John has not stolen from his employer.” (implying someone else stole something from his employer)

“John has not stolen from his employer.” (implying he didn’t steal anything, or that the speaker chooses not to define the action as stealing, but perhaps as borrowing for example)

“John has not stolen from his employer.” (implying John perhaps stole for his employer, from someone else)

“John has not stolen from his employer.” (implying John stole from another employer than his own)

and the one that seems to reinforce the original statement:

“John has not stolen from his employer.” (reinforcing the negation of John stealing)

John has not stolen from his employer.” (implying the speaker doesn’t really know what they’re implying)

After about 20 minutes happily traipsing the wonderful Forest of Rhetoric website, I’ve come up with* adianoeta.*The site is here; I couldn’t get that entry to show as a direct url, so you’ll have to search it (if you want).

Probably there are more discreet ones having to do with that particular type of twist in the qualification.
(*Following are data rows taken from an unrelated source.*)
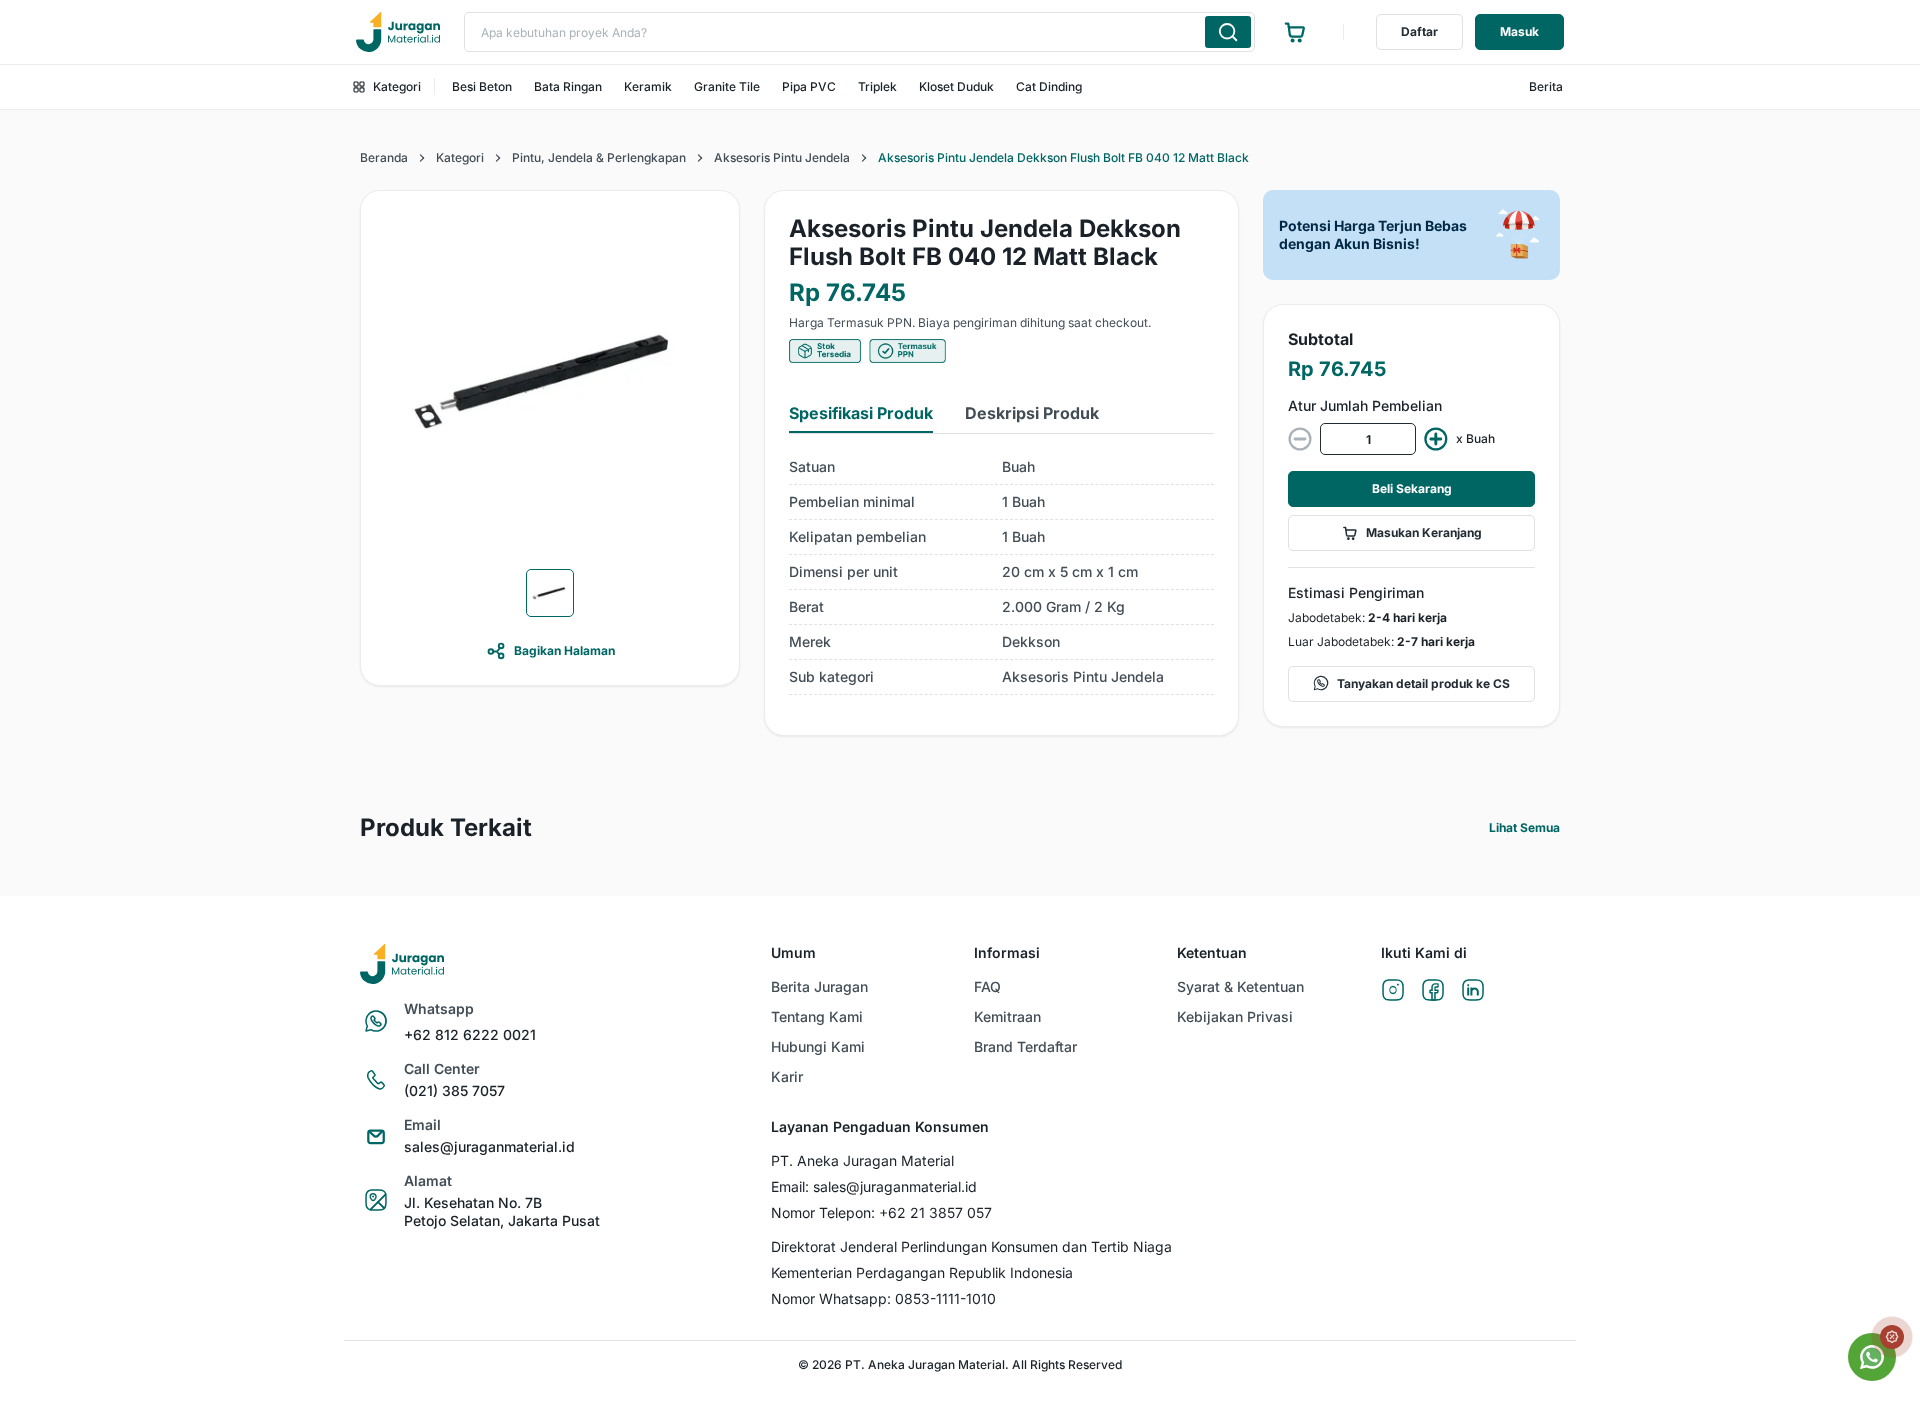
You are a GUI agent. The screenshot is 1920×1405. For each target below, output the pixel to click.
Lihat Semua (1524, 827)
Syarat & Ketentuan (1240, 986)
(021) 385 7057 (454, 1090)
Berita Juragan (819, 986)
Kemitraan (1007, 1016)
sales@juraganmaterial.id (489, 1146)
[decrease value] (1300, 439)
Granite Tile (727, 86)
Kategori (397, 86)
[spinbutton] (1368, 439)
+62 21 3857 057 (935, 1212)
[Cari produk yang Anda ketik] (1228, 32)
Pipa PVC (809, 86)
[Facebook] (1433, 991)
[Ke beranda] (398, 32)
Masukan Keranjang (1424, 532)
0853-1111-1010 (945, 1298)
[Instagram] (1393, 991)
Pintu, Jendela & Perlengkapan (599, 157)
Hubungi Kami (818, 1046)
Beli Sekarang (1412, 488)
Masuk (1519, 31)
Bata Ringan (568, 86)
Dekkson (1031, 641)
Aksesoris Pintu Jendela (782, 157)
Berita (1546, 86)
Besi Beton (482, 86)
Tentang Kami (817, 1016)
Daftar (1419, 31)
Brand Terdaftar (1025, 1046)
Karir (787, 1076)
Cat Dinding (1049, 86)
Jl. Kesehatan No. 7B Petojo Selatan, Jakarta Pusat (502, 1211)
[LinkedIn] (1473, 991)
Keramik (648, 86)
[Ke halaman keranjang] (1295, 32)
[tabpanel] (1001, 572)
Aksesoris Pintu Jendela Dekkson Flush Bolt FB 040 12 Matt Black (1063, 157)
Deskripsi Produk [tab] (1032, 413)
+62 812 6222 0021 (470, 1034)
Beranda (384, 157)
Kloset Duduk (956, 86)
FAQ (987, 986)
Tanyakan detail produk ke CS (1423, 683)
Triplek (877, 86)
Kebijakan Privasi (1235, 1016)
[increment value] (1436, 439)
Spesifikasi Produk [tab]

I’m sorry, should have provided the damn definition myself:
An expression that, in addition to an obvious meaning, carries a second, subtle meaning (often at variance with the ostensible meaning).

Related Figures

Adianoeta is a kind of irony, since it uses terms that imply a different meaning than they denote; however, adianoeta counts on carrying both its meanings, playing off how different audiences will understand the same locution (one, literally; the other, ironically).
Like adiamonta, allegory employs both the surface meaning or literal use of words as well as the symbolic meanings of words.

Another example I found:

‘That play was rubbish!’
‘Indeed, sir. When I think of the play, I shall think of you.’

Not a rhetorical term, but… The exception proves the rule. The phrasing implies that “this year” is an exception, so you are implying the rule is the opposite of that exception.

A deflective attribution:

*“I’m not saying it, but some might say he’s disqualified from being President because he’s not a citizen.”